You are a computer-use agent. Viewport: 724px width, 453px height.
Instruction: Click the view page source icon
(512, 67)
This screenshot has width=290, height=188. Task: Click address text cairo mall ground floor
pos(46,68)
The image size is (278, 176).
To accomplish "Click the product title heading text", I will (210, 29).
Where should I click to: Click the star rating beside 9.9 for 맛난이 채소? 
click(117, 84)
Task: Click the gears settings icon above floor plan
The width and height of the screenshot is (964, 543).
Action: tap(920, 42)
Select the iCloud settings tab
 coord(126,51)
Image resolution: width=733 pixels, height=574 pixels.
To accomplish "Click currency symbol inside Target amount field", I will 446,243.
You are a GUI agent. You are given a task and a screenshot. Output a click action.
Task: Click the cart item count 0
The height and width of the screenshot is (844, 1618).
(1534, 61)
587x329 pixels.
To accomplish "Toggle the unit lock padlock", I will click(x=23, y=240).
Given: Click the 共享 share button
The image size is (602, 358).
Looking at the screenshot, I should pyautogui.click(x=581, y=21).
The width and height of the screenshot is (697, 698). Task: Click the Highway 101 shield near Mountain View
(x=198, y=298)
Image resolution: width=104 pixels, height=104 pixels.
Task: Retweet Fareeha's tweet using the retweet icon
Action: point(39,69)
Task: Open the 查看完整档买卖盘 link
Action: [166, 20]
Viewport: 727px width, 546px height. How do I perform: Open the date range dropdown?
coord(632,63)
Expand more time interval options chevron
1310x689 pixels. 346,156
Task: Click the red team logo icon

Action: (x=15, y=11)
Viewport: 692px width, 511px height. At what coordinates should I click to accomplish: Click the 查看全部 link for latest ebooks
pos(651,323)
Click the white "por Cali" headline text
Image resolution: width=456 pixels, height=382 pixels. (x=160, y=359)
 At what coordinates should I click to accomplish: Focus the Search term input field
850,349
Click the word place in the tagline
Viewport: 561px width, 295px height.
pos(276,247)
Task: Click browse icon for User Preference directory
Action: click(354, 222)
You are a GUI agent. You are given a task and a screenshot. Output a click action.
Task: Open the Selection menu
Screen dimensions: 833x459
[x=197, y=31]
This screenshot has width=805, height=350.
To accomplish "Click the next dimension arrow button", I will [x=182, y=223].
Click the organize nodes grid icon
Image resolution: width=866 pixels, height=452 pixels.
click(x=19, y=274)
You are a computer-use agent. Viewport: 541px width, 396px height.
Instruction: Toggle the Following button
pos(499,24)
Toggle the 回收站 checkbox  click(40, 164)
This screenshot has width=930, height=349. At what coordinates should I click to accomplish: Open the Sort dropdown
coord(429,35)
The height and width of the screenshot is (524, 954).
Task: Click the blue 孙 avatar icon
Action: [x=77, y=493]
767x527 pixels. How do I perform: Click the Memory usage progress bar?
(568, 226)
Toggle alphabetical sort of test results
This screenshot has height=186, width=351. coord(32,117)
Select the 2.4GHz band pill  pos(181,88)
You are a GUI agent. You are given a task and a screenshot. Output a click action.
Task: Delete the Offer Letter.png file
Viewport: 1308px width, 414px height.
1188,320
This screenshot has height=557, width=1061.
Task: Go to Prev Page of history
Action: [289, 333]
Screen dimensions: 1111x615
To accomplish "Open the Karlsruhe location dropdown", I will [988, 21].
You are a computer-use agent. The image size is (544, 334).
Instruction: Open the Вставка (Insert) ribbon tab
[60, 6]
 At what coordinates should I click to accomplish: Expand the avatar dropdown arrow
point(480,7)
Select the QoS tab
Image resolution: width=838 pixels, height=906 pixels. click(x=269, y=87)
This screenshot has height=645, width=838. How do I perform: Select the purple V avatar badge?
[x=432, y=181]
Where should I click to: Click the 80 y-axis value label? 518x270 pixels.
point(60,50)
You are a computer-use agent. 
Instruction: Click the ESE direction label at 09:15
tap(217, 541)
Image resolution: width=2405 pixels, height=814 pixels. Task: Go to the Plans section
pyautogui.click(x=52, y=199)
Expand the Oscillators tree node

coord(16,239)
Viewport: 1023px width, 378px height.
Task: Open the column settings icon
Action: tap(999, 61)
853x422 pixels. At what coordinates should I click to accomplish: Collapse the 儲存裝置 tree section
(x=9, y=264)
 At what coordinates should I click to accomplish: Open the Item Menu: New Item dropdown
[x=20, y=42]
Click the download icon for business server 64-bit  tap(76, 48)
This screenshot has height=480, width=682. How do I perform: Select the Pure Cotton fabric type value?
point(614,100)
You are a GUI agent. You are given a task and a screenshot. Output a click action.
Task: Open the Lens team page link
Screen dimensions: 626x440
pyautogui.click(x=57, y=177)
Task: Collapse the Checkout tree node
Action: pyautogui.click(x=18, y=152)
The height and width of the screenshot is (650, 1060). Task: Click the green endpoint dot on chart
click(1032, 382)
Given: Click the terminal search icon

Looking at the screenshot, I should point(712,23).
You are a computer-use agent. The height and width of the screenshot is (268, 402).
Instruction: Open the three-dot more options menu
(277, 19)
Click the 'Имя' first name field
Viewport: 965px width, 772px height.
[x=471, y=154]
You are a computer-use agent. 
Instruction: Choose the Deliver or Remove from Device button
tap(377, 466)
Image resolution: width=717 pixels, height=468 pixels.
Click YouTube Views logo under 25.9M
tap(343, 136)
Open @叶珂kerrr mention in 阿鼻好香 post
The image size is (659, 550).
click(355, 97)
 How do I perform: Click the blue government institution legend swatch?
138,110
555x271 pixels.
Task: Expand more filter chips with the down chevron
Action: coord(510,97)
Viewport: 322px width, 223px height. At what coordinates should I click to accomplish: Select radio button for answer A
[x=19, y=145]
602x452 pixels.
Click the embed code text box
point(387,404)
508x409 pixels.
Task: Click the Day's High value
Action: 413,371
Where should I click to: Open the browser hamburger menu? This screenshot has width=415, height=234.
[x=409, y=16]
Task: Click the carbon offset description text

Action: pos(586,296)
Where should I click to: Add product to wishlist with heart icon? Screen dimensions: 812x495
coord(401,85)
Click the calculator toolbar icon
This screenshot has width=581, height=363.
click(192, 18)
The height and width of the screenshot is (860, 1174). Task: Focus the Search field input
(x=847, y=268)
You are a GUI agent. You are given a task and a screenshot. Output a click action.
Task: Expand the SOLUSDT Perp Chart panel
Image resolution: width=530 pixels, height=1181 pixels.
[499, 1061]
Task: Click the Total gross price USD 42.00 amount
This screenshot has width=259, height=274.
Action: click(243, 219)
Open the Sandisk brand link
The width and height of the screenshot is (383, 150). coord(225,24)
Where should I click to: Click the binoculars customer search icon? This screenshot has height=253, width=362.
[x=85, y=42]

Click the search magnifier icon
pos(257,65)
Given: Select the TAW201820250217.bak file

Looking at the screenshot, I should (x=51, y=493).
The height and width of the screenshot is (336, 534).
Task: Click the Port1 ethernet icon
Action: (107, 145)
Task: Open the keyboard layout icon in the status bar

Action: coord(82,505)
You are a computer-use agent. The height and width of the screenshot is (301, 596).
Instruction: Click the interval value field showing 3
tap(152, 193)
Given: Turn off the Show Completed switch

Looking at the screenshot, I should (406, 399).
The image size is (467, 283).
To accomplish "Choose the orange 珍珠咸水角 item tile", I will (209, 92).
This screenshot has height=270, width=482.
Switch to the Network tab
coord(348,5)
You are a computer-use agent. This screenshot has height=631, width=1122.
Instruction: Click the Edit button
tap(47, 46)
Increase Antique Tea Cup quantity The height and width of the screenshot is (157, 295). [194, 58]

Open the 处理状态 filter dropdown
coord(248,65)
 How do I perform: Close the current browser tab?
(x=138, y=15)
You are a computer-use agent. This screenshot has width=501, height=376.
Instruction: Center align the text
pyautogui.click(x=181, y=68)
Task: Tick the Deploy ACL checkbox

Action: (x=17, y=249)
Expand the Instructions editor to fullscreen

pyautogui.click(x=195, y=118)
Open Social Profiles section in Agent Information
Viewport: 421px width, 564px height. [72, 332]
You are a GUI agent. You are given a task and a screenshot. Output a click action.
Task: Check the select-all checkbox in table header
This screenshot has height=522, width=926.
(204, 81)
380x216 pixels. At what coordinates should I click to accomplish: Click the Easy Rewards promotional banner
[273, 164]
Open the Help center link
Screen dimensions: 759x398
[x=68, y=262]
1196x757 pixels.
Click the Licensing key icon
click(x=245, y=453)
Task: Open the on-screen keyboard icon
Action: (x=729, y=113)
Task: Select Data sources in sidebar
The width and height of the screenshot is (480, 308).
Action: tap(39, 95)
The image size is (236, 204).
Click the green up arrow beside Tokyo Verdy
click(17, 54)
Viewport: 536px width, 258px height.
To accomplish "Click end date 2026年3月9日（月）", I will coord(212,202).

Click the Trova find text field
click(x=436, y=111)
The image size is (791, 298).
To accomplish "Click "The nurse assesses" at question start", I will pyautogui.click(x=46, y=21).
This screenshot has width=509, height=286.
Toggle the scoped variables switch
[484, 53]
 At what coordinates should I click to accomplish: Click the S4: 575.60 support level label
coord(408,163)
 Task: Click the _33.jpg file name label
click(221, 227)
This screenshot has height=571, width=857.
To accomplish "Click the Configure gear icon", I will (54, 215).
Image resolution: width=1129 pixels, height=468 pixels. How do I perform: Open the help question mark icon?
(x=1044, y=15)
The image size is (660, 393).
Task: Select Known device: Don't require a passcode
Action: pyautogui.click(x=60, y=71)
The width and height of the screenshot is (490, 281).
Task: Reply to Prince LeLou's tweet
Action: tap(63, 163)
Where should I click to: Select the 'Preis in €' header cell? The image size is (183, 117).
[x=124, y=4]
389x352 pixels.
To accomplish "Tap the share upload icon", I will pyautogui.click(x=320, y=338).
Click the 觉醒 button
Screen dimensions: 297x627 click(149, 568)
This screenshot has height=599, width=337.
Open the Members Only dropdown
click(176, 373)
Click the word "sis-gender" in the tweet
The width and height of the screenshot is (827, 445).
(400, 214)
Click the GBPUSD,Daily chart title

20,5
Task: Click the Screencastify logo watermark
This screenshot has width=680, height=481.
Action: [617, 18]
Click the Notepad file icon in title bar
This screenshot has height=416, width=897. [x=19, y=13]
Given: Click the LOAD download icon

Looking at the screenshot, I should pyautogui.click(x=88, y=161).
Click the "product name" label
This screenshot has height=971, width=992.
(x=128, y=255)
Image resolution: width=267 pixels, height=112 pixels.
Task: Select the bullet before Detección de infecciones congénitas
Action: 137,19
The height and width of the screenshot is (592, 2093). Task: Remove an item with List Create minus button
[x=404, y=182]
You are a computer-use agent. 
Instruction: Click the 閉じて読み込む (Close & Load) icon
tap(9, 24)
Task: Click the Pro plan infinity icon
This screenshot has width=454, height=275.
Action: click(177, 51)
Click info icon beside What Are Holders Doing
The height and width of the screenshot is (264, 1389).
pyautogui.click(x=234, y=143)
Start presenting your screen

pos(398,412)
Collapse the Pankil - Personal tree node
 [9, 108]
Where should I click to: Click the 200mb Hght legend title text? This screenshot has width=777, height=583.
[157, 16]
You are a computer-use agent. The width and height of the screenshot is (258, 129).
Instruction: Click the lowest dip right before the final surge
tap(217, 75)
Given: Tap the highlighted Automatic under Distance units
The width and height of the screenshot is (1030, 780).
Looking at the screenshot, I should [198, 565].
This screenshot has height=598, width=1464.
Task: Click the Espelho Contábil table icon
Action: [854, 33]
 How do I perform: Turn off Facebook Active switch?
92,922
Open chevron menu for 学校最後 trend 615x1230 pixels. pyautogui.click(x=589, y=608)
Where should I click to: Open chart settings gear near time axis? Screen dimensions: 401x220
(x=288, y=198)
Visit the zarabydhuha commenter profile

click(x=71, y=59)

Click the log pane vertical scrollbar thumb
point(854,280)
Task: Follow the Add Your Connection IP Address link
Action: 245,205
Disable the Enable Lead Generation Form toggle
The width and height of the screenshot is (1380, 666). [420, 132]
---+---
Requirement:
Only the lines from the first line of the records through the line with "Task: Click the cart item count 0" should be reproduced, exactly and with nothing added.

Written answer:
You are a computer-use agent. Viewport: 724px width, 453px height.
Instruction: Click the view page source icon
(512, 67)
This screenshot has width=290, height=188. Task: Click address text cairo mall ground floor
pos(46,68)
The image size is (278, 176).
To accomplish "Click the product title heading text", I will (210, 29).
Where should I click to: Click the star rating beside 9.9 for 맛난이 채소? 
click(117, 84)
Task: Click the gears settings icon above floor plan
The width and height of the screenshot is (964, 543).
Action: tap(920, 42)
Select the iCloud settings tab
 coord(126,51)
Image resolution: width=733 pixels, height=574 pixels.
To accomplish "Click currency symbol inside Target amount field", I will 446,243.
You are a GUI agent. You are given a task and a screenshot. Output a click action.
Task: Click the cart item count 0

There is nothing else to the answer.